Given request.
Render the records below as a Markdown table with two columns, Row and Line. Number each line in Row, put the line itself in Line, and skip blank lines.

[Items listed in a dataset]
────────────────────────────────────────

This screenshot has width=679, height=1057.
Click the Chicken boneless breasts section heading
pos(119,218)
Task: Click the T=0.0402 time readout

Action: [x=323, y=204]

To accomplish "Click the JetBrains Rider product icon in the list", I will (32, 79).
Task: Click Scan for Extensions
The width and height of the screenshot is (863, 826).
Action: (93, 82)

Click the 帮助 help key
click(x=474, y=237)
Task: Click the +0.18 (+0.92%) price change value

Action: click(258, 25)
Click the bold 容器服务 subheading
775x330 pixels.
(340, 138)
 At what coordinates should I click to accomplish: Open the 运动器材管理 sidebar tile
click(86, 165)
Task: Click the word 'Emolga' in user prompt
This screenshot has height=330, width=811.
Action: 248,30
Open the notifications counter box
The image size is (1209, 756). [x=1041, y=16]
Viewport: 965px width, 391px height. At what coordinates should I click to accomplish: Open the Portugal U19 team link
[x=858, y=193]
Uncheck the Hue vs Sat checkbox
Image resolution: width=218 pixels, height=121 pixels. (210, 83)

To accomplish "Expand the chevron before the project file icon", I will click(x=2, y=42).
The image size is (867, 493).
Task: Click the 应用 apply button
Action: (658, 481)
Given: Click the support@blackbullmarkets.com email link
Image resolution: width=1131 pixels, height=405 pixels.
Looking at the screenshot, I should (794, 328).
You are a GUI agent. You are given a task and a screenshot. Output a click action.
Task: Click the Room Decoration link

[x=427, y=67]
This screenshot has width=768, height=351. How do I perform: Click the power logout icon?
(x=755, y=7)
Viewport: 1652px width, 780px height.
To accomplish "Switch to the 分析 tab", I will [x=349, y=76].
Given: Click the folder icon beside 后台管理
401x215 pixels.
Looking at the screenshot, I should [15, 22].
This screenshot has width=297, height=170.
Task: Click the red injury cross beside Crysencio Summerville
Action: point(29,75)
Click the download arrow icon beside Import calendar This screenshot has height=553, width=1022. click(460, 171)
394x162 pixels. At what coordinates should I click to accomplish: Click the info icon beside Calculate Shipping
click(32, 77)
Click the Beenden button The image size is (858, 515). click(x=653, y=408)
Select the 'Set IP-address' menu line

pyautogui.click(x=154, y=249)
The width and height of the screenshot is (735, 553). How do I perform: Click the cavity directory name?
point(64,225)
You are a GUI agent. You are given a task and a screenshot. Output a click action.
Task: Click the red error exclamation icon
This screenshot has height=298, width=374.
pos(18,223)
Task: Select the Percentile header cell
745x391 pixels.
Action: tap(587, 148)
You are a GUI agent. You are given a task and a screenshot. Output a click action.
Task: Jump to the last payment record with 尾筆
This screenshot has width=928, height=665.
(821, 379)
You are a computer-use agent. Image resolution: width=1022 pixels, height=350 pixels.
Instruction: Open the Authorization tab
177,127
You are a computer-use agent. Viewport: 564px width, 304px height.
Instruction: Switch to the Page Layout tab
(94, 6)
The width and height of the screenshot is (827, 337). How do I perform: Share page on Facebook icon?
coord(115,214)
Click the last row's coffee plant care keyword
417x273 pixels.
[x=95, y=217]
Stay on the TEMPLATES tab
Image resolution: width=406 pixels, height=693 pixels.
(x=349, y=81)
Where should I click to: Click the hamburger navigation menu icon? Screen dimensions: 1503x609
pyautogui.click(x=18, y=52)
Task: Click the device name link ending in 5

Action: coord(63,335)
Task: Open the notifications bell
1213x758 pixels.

────────────────────────────────────────

Problem solution.
| Row | Line |
|---|---|
| 1 | This screenshot has width=679, height=1057. |
| 2 | Click the Chicken boneless breasts section heading |
| 3 | pos(119,218) |
| 4 | Task: Click the T=0.0402 time readout |
| 5 | Action: [x=323, y=204] |
| 6 | To accomplish "Click the JetBrains Rider product icon in the list", I will (32, 79). |
| 7 | Task: Click Scan for Extensions |
| 8 | The width and height of the screenshot is (863, 826). |
| 9 | Action: (93, 82) |
| 10 | Click the 帮助 help key |
| 11 | click(x=474, y=237) |
| 12 | Task: Click the +0.18 (+0.92%) price change value |
| 13 | Action: click(258, 25) |
| 14 | Click the bold 容器服务 subheading |
| 15 | 775x330 pixels. |
| 16 | (340, 138) |
| 17 |  At what coordinates should I click to accomplish: Open the 运动器材管理 sidebar tile |
| 18 | click(86, 165) |
| 19 | Task: Click the word 'Emolga' in user prompt |
| 20 | This screenshot has height=330, width=811. |
| 21 | Action: 248,30 |
| 22 | Open the notifications counter box |
| 23 | The image size is (1209, 756). [x=1041, y=16] |
| 24 | Viewport: 965px width, 391px height. At what coordinates should I click to accomplish: Open the Portugal U19 team link |
| 25 | [x=858, y=193] |
| 26 | Uncheck the Hue vs Sat checkbox |
| 27 | Image resolution: width=218 pixels, height=121 pixels. (210, 83) |
| 28 | To accomplish "Expand the chevron before the project file icon", I will click(x=2, y=42). |
| 29 | The image size is (867, 493). |
| 30 | Task: Click the 应用 apply button |
| 31 | Action: (658, 481) |
| 32 | Given: Click the support@blackbullmarkets.com email link |
| 33 | Image resolution: width=1131 pixels, height=405 pixels. |
| 34 | Looking at the screenshot, I should (794, 328). |
| 35 | You are a GUI agent. You are given a task and a screenshot. Output a click action. |
| 36 | Task: Click the Room Decoration link |
| 37 | [x=427, y=67] |
| 38 | This screenshot has width=768, height=351. How do I perform: Click the power logout icon? |
| 39 | (x=755, y=7) |
| 40 | Viewport: 1652px width, 780px height. |
| 41 | To accomplish "Switch to the 分析 tab", I will [x=349, y=76]. |
| 42 | Given: Click the folder icon beside 后台管理 |
| 43 | 401x215 pixels. |
| 44 | Looking at the screenshot, I should [15, 22]. |
| 45 | This screenshot has width=297, height=170. |
| 46 | Task: Click the red injury cross beside Crysencio Summerville |
| 47 | Action: point(29,75) |
| 48 | Click the download arrow icon beside Import calendar This screenshot has height=553, width=1022. click(460, 171) |
| 49 | 394x162 pixels. At what coordinates should I click to accomplish: Click the info icon beside Calculate Shipping |
| 50 | click(32, 77) |
| 51 | Click the Beenden button The image size is (858, 515). click(x=653, y=408) |
| 52 | Select the 'Set IP-address' menu line |
| 53 | pyautogui.click(x=154, y=249) |
| 54 | The width and height of the screenshot is (735, 553). How do I perform: Click the cavity directory name? |
| 55 | point(64,225) |
| 56 | You are a GUI agent. You are given a task and a screenshot. Output a click action. |
| 57 | Task: Click the red error exclamation icon |
| 58 | This screenshot has height=298, width=374. |
| 59 | pos(18,223) |
| 60 | Task: Select the Percentile header cell |
| 61 | 745x391 pixels. |
| 62 | Action: tap(587, 148) |
| 63 | You are a GUI agent. You are given a task and a screenshot. Output a click action. |
| 64 | Task: Jump to the last payment record with 尾筆 |
| 65 | This screenshot has width=928, height=665. |
| 66 | (821, 379) |
| 67 | You are a computer-use agent. Image resolution: width=1022 pixels, height=350 pixels. |
| 68 | Instruction: Open the Authorization tab |
| 69 | 177,127 |
| 70 | You are a computer-use agent. Viewport: 564px width, 304px height. |
| 71 | Instruction: Switch to the Page Layout tab |
| 72 | (94, 6) |
| 73 | The width and height of the screenshot is (827, 337). How do I perform: Share page on Facebook icon? |
| 74 | coord(115,214) |
| 75 | Click the last row's coffee plant care keyword |
| 76 | 417x273 pixels. |
| 77 | [x=95, y=217] |
| 78 | Stay on the TEMPLATES tab |
| 79 | Image resolution: width=406 pixels, height=693 pixels. |
| 80 | (x=349, y=81) |
| 81 | Where should I click to: Click the hamburger navigation menu icon? Screen dimensions: 1503x609 |
| 82 | pyautogui.click(x=18, y=52) |
| 83 | Task: Click the device name link ending in 5 |
| 84 | Action: coord(63,335) |
| 85 | Task: Open the notifications bell |
| 86 | 1213x758 pixels. |